Originally Posted By: JimKao


I gave him lots of hugs and said that we both love him and things will be ok and that if the anger comes back that he can come and talk to me and we will figure out how to get rid of the anger. I told him I will always be there for him.



Try not to speak for your ex-wife here. Her cheating and abandonment of these fairly recently adopted children is a pretty good indication that she doesn't really love them all that much. I'm not saying disparage her --- just don't speak for her when you say "we both love him". Instead it's just "I love you - I will always be honest with you and I will always be there for him".

I know sometimes you think giving in and "being the bigger person" might be helpful but consider the fact that your ex-wife cheated and abandoned you AND those children as a pretty good indication also that you truly are the only parent (and person in the world) your children are ever going to experience as "always there for them".
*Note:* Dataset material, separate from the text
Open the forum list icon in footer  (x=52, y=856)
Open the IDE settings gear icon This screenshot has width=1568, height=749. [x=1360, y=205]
Remember what I said earlier on this thread. Toronto is just a couple years temporary assignment and then you are going back to michigan. Never indicate that you might have the option to stay or extend it. Never say "we'll see how it goes" like this is a trial for a possibly permanent thing. Sure, you may be able to quit your job (and give up benefits and all that which would be silly to do with all those children) or you might be able to make the stay longer through your company --- but that is a decision to weigh all by yourself several years down the road. I've seen way too many of these situations where the wayward divorcing spouse never becomes a healthy normal respective parent or co-parent and I believe consistent exposure to such unhealthy parent (as opposed to almost vacation type exposure to them over summer and holiday breaks) is much more damaging to children.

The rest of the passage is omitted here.